I'm not saying you're wrong, it could be my lack of knowledge, but wouldn't replacing hyperthreading with e cores result in worse performance due to them being lower power and thus lower clocked? Or would it result in more performance due to more physical cores? I could see both things happening.
It really depends on work load.
First we have to understand what SMT really is, a secondary x86 register stack. So quick class on some basic superscalar uArch stuff.
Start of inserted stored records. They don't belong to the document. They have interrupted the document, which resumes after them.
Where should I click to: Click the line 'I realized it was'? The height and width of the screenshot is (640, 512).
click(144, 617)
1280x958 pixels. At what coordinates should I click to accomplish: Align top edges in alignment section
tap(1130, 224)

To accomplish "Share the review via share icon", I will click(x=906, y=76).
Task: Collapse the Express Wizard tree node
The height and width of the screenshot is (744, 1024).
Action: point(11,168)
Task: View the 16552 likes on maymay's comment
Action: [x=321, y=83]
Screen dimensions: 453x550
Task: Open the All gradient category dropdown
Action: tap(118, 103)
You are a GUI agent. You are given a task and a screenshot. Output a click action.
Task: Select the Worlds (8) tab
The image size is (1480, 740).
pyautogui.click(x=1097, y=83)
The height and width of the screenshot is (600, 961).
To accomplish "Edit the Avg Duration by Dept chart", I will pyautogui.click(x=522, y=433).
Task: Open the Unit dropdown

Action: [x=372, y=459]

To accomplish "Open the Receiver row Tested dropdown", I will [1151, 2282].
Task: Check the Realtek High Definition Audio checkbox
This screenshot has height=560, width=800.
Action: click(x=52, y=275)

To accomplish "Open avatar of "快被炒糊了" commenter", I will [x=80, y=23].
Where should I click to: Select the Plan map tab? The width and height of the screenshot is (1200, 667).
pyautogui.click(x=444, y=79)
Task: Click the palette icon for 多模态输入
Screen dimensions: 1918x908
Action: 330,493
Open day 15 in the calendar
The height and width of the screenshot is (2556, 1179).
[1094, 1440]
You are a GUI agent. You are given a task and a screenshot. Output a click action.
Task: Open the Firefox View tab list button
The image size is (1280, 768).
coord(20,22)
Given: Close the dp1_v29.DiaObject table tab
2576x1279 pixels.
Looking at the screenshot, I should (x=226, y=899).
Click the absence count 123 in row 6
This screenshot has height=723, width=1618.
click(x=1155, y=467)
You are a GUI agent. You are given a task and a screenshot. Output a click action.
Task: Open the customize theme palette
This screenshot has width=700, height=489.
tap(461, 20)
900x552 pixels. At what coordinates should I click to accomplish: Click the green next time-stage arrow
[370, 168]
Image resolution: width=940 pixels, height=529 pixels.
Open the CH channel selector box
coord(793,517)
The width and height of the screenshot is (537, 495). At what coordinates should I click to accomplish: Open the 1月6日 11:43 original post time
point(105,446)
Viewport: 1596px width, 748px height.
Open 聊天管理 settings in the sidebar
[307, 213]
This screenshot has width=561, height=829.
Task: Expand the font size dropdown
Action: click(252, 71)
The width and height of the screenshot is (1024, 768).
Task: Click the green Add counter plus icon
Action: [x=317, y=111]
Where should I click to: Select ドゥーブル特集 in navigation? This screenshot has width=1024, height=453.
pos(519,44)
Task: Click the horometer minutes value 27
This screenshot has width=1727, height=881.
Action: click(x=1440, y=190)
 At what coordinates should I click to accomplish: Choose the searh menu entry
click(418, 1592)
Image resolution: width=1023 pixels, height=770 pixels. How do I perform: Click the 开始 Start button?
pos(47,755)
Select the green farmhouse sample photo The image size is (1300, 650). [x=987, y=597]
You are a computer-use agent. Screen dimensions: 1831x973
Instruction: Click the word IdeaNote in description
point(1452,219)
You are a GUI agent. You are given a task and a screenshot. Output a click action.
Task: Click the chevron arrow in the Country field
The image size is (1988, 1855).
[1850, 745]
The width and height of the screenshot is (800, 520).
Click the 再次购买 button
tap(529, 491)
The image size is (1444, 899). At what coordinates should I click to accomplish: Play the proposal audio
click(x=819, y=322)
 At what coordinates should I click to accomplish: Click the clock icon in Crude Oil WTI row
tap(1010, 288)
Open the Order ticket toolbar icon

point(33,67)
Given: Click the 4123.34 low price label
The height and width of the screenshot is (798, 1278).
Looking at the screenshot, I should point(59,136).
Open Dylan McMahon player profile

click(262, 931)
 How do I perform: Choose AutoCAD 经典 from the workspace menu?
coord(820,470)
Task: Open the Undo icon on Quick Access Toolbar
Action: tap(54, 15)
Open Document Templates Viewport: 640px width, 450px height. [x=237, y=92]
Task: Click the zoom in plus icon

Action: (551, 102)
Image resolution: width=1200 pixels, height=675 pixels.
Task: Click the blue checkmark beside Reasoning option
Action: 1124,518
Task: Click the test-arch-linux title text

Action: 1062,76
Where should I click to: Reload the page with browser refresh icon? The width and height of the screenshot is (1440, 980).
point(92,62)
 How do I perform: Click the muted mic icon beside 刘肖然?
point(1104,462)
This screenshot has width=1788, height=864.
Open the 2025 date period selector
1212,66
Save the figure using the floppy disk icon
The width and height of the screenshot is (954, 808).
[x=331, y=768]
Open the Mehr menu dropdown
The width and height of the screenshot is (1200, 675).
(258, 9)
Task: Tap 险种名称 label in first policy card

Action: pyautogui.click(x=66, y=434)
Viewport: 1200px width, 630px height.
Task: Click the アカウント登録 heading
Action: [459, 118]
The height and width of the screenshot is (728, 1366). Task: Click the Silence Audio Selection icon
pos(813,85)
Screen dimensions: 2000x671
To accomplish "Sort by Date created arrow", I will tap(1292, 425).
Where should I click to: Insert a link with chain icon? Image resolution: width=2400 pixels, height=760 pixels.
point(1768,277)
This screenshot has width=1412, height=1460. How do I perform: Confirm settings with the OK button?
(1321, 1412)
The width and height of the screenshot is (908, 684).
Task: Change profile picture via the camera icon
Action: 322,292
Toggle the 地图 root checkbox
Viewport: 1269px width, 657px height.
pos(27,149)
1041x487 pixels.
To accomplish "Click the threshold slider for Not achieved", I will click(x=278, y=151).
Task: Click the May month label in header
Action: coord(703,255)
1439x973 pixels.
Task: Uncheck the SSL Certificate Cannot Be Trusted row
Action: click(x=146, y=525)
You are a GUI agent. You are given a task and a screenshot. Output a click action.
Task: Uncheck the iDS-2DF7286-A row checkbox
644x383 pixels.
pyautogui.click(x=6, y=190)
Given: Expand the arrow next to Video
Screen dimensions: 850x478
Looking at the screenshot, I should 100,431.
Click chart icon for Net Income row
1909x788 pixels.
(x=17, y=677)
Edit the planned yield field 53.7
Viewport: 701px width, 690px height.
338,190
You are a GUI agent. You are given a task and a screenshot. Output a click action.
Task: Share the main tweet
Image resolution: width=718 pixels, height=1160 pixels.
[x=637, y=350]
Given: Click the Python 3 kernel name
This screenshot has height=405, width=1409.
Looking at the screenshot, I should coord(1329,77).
There are no modern x86 processors and haven't been for a long time. Instead both Intel and AMD process CPU's with their own proprietary internal language. The front end instruction decoders accept x86 instructions, then convert them into smaller proprietary instructions that get shipped to the scheduler, that then schedules them to be executed on internal resources. Basic integer operations are done on the Arithmetic Logic Units (ALU's), memory instructions are executed on the Address Generation Units (AGU's) or Memory Management Units (MMU's). Floating point and SIMD (SSE/AVX/etc) instructions are shipped offed to the FPU / SIMD units. After the work is done the result is dumped onto the register stack in a format identical to what x86 produced.
How does SMT fit into this? Well just because x86 only allows for one operation at a time doesn't mean we can't have multiple of those processor resources. CPU cores frequently have multiple ALU's, AGU's, MMU's and FPU's, meaning there is always some amount of resource units sitting around not doing anything. If we introduce a second x86 register stack on the front end decoder, then we can accept two separate work streams and the decoder / scheduler can then assign work to those units and we can increase our total performance. The down side is that there is
no preference between even and odd numbered cores. If the OS assigns one thread to core 2 then another thread to core 3, there is a high likelihood those threads might end up fighting over the cores processing resources. There have been many methods to get around this, normally the OS's scheduler see's the CPU family and from that looks up how to treat different cores and tries not to assign two busy threads to adjacent target pairs.
With the advent of heterogeneous computing, instead of an 8 core SMT CPU, it might be better to do four heavy cores and 16 thin cores. The heavy cores might end up with unused resources but lately it's been thermal dissipation that has limited performance not processor resource availability.